Thursday, August 12, 2010

Cloudy With A Chance Of Meatballs

It's surprisingly how good animated kid's movies are these days, as adult entertainment. It makes me feel good to know that kids who are falling in love with these movies will get to go back to them when they're grown-ups and find that they're just as good as they remember, or better, the same way The Phantom Tollbooth was for me (and A Wrinkle In Time was disappointingly not). Even so, I didn't expect that much from Cloudy With A Chance Of Meatballs since the premise seemed thin (and it turns out to come from a very slender book), and the trailers were only mildly promising.

I was quite surprised by how clever and inventive the movie actually was, and how often it was able to catch me unprepared. I'm not exactly a jaded moviegoer, but I'm certainly an experienced one; I usually see jokes, plot twists, and character traits coming well before they arrive (but still appreciate them when they get there, which is why I'm not jaded). Even the most amusing and well-done children's movies, like Finding Nemo, rarely surprise me. But Cloudy caught me totally off guard many times with jokes I didn't expect, connections between plot elements that didn't seem likely to connect, and reactions I didn't expect to have.

One good example that won't spoil anything is that the entire story is set on a tiny island that is hidden under the A in "Atlantic Ocean".

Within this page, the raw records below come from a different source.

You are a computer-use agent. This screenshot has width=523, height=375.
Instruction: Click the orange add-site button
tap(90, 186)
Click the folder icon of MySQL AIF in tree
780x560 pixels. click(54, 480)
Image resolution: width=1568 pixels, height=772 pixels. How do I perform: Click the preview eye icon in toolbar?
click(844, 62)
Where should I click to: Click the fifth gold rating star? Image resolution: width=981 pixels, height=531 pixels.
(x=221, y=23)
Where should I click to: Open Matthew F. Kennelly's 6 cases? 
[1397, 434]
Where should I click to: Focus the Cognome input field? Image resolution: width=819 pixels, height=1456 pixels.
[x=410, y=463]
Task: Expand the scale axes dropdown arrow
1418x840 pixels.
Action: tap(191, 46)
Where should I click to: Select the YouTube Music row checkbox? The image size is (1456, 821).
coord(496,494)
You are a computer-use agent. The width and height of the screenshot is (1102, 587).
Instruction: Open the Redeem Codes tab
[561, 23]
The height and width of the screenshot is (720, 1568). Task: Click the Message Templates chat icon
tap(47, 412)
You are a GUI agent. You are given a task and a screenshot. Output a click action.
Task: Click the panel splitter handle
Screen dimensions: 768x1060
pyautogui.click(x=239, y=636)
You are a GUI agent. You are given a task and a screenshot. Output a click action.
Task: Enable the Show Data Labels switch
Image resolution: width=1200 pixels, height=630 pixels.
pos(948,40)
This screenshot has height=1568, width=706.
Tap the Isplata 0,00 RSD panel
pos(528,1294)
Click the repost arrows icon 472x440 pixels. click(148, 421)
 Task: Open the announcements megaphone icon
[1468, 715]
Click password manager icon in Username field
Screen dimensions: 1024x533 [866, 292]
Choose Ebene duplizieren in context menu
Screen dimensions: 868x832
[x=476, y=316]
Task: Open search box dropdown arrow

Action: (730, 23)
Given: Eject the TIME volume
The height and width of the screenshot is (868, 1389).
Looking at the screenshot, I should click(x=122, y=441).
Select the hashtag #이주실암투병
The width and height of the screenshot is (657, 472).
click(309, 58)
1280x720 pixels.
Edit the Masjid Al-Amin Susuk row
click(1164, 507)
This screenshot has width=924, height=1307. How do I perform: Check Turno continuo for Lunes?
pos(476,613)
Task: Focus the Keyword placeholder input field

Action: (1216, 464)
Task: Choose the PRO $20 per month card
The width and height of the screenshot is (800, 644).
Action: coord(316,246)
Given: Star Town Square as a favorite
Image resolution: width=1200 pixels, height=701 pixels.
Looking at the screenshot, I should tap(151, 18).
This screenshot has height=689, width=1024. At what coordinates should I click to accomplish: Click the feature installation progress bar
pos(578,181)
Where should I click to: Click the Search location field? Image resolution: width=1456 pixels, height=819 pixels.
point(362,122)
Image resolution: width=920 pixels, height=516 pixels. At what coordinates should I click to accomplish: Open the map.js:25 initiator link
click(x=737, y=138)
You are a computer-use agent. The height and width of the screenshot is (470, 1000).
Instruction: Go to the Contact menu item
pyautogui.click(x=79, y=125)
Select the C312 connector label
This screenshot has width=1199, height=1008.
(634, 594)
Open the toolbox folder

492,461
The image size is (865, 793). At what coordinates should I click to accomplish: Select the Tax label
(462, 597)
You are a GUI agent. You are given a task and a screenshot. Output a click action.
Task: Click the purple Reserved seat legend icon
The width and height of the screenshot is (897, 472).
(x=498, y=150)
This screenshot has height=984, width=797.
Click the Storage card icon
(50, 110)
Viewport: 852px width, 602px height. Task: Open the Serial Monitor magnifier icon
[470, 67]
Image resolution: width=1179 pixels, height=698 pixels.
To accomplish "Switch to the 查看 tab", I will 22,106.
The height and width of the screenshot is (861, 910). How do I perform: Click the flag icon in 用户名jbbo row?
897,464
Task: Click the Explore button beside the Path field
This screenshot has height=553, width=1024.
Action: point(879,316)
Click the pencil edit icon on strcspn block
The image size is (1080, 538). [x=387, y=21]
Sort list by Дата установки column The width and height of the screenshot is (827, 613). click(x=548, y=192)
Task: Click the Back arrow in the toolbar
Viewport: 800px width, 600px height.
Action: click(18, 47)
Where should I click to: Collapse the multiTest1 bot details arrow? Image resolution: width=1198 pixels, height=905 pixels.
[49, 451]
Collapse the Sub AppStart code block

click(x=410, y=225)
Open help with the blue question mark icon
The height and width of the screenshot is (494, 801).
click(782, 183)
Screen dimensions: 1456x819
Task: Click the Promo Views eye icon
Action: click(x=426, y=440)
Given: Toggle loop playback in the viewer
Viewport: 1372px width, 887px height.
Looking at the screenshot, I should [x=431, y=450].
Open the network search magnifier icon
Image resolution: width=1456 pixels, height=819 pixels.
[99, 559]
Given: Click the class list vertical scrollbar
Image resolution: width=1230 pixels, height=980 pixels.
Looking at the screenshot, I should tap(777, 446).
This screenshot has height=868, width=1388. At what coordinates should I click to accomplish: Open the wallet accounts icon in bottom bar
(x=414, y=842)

There were some bits that didn't work that well. The movie engages in a bit of ham-handed (pun intended) moralizing about overeating that could have been better done as a general theme of "sometimes having it too easy too good isn't a good thing" -- and they flirted with that aspect, but too often they went for the cheap-and-easy shot instead. While they usually did a great job with using the incongruity of random pieces of food falling out of the sky (and everyone being blasé about it) to punctuate other scenes, there were times when it got out of hand. There was a "former child star" character who almost managed to become a good object lesson for the hero (giving him a chance to see his own future fate), but instead, just got to be a cheap joke and a not-particularly-potent, and fairly predictable, storyline at the end. A few of the actors seemed underutilized, compared to others who got used more than seems warranted by either the quality of the actor, or the potential of the character. Once or twice the pacing felt off.

But in between those moments was an entire movie full of great visuals, engaging characters, enough (admittedly hokey and predictable) action sequences to keep the plot moving, clever gags, a few nice lessons, and a lot of really funny moments, many of whom come at you from around a corner when you're not prepared for them. So I definitely recommend the movie.

(I didn't see it in 3D, and I don't know how well that would have worked, how much difference it would have made.)